------ MATERIAL TO PROCESS ------
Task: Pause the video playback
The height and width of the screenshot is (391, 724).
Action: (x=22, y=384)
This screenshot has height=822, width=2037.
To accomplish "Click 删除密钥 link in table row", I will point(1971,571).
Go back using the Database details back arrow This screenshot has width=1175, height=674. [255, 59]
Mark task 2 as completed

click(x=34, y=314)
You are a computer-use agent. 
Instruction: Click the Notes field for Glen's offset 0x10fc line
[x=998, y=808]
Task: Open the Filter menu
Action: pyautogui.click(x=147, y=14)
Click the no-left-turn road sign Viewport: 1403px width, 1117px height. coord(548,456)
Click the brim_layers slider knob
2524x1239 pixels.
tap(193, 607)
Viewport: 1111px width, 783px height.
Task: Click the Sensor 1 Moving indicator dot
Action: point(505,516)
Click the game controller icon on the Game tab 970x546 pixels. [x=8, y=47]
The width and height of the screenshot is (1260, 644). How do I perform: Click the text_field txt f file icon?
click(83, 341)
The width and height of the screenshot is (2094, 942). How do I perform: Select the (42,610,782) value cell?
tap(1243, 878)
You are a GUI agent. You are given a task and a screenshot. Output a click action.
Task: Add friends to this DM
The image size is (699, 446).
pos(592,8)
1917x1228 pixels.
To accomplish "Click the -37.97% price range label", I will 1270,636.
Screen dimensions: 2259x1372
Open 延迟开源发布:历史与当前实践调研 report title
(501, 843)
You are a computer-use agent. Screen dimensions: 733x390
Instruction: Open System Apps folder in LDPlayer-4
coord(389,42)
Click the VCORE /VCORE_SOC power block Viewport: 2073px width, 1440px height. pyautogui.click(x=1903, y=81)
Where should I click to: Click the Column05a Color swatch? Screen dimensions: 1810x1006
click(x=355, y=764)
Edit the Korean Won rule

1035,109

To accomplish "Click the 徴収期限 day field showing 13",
------
• **DIRECTIONS**
Every record is to be retyped exactly as given.

• **WORKED SOLUTION**
Task: Pause the video playback
The height and width of the screenshot is (391, 724).
Action: (x=22, y=384)
This screenshot has height=822, width=2037.
To accomplish "Click 删除密钥 link in table row", I will point(1971,571).
Go back using the Database details back arrow This screenshot has width=1175, height=674. [255, 59]
Mark task 2 as completed

click(x=34, y=314)
You are a computer-use agent. 
Instruction: Click the Notes field for Glen's offset 0x10fc line
[x=998, y=808]
Task: Open the Filter menu
Action: pyautogui.click(x=147, y=14)
Click the no-left-turn road sign Viewport: 1403px width, 1117px height. coord(548,456)
Click the brim_layers slider knob
2524x1239 pixels.
tap(193, 607)
Viewport: 1111px width, 783px height.
Task: Click the Sensor 1 Moving indicator dot
Action: point(505,516)
Click the game controller icon on the Game tab 970x546 pixels. [x=8, y=47]
The width and height of the screenshot is (1260, 644). How do I perform: Click the text_field txt f file icon?
click(83, 341)
The width and height of the screenshot is (2094, 942). How do I perform: Select the (42,610,782) value cell?
tap(1243, 878)
You are a GUI agent. You are given a task and a screenshot. Output a click action.
Task: Add friends to this DM
The image size is (699, 446).
pos(592,8)
1917x1228 pixels.
To accomplish "Click the -37.97% price range label", I will 1270,636.
Screen dimensions: 2259x1372
Open 延迟开源发布:历史与当前实践调研 report title
(501, 843)
You are a computer-use agent. Screen dimensions: 733x390
Instruction: Open System Apps folder in LDPlayer-4
coord(389,42)
Click the VCORE /VCORE_SOC power block Viewport: 2073px width, 1440px height. pyautogui.click(x=1903, y=81)
Where should I click to: Click the Column05a Color swatch? Screen dimensions: 1810x1006
click(x=355, y=764)
Edit the Korean Won rule

1035,109

To accomplish "Click the 徴収期限 day field showing 13",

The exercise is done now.